Couples in Singapore want to have 2 or more kids, but many don’t due to high costs, stress: Survey
The 2021 Marriage and Parenthood Survey also found that a significant proportion of single respondents have never dated and are not proactive in dating.
SINGAPORE: While the desire to get married and have children remain strong among Singaporeans, many married couples have fewer children than they want to, according to findings from a survey on marriage and parenthood.
The 2021 Marriage and Parenthood Survey, released by the National Population and Talent Division (NPTD) on Monday (Oct 10), found that there is a mismatch between aspirations and reality when it comes to forming a family in Singapore.
Nine in 10 of the married couples surveyed (92 per cent) said they would prefer to have two or more children, but in reality, about half of them (51 per cent) had fewer than two children.
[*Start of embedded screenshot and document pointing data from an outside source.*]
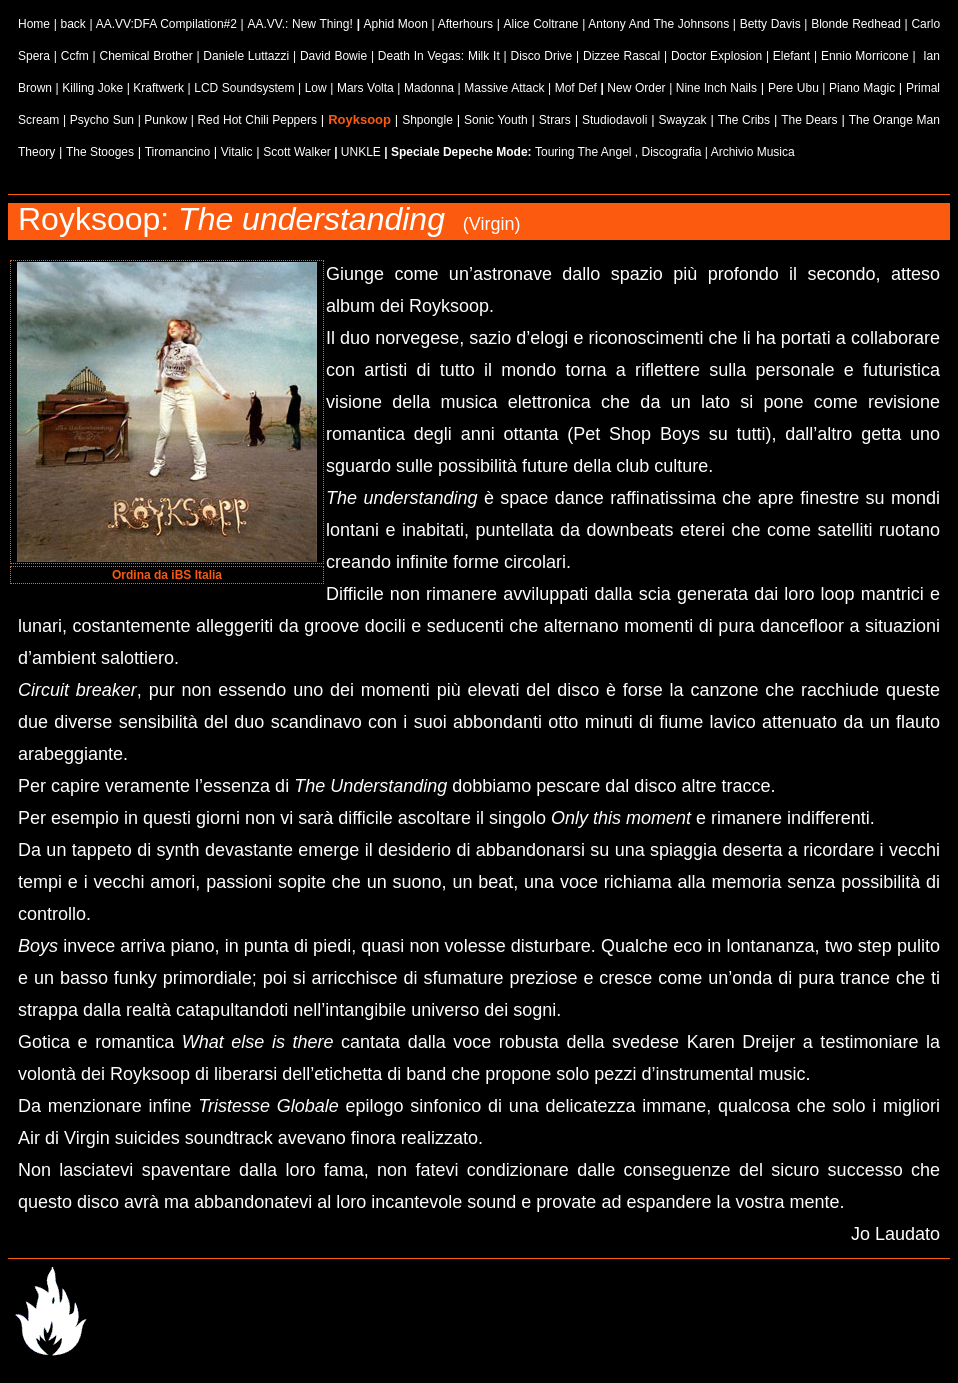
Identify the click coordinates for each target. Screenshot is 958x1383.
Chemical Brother (145, 56)
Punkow (165, 120)
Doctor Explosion (716, 56)
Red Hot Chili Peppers (257, 120)
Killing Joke (92, 88)
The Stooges (100, 152)
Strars (555, 120)
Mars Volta (365, 88)
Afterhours (465, 24)
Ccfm (75, 56)
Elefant (791, 56)
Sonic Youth (496, 120)
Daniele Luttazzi (246, 56)
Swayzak (683, 120)
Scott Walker (297, 152)
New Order (636, 88)
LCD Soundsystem (244, 88)
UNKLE (361, 152)
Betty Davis (770, 24)
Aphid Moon (395, 24)
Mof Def (578, 88)
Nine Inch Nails (716, 88)
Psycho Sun (102, 120)
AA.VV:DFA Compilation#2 (166, 24)
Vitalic (237, 152)
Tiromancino (178, 152)
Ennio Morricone (865, 56)
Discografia (671, 152)
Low (316, 88)
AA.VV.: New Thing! (301, 24)
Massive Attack (504, 88)
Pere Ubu (793, 88)
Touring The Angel (583, 152)
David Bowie (333, 56)
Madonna (429, 88)
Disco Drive (541, 56)
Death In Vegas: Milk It (439, 56)
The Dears (809, 120)
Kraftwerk (158, 88)
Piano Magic (864, 88)
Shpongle (427, 120)
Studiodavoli (614, 120)
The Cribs (744, 120)
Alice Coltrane (540, 24)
One of the main reasons for not having more children was financial cost, with 64 per cent of married respondents citing that as one of the top three reasons.
Two other reasons they chose were “raising children in Singapore is too stressful” and “difficult to manage work and family demands”. Couples were also somewhat concerned about a lack of good caregiving arrangements, and some said they had difficulty conceiving.
When it comes to marriage, a majority, or 80 per cent, of young, single respondents - aged 21 to 35 - said that they intend to marry, a slight decline compared to the figure in 2016 (83 per cent) and 2012 (86 per cent).
Three-quarters of the respondents indicated that having a career and raising a family were equally important, and 14 per cent saw family as more important than a career.
The majority (77 per cent) of singles in the survey also want children. Those who were unsure or did not want children had concerns about the costs of child-raising, a lack of time and energy to care for children, as well as balancing work and family commitments.
Many agreed that flexible work arrangements make it easier for couples to start a family and have more children. Nine in 10 of married respondents said that flexible work would make, or had made it, easier for them to start a family.
The survey was conducted from February to June 2021, and the respondents included 2,848 singles and 3,017 married Singapore citizens and permanent residents, aged 21 to 45 years old.
SHIFT IN PERCEIVED GENDER ROLES
The 2021 survey also found a shift in perceived gender roles, with nearly all (99 per cent) married respondents saying that fathers and mothers are equally important as caregivers for children.
The proportion of those who felt that “ideally, the mother should take care of her children full-time” fell to 24 per cent in 2021 for single respondents, down from 40 per cent in 2016. For married couples, it fell to 40 per cent from 56 per cent in 2016, said the NPTD in a press release.
But married women continue to do more at home compared to their husbands, especially when it came to child care.
On average, women spent about six hours on a normal weekday on childcare, and 10 hours on weekends while men reported an average of 3.6 hours on weekdays and 7.7 hours on weekends.
The survey found that a smaller proportion of women (59 per cent) were satisfied with the division of domestic labour compared to men (72 per cent).
According to the findings, half of the singles surveyed were not currently dating, and among them, 38 per cent had never dated before.
The top reasons cited were having a limited social circle (58 per cent) and not having many opportunities to meet potential partners (57 per cent). About half (48 per cent) said they preferred to leave dating to chance.
Single respondents were still most comfortable meeting potential partners through more organic and face-to-face settings, but more were open to meeting their partners online through dating websites and apps.
Among those who were dating, 29 per cent said they met their partner through online channels, a significant increase from 13 per cent in 2016.
Around 58 per cent were comfortable with meeting a partner through online dating websites or apps, compared to 43 per cent in 2016.
NTPD said that the views from the survey will be taken into consideration as the Government reviews and strengthens marriage and parenthood support measures.
The research consultants for the survey are sociology professor Paulin Straughan from the Singapore Management University and Dr Mathew Mathews, principal research fellow at the Institute of Policy Studies.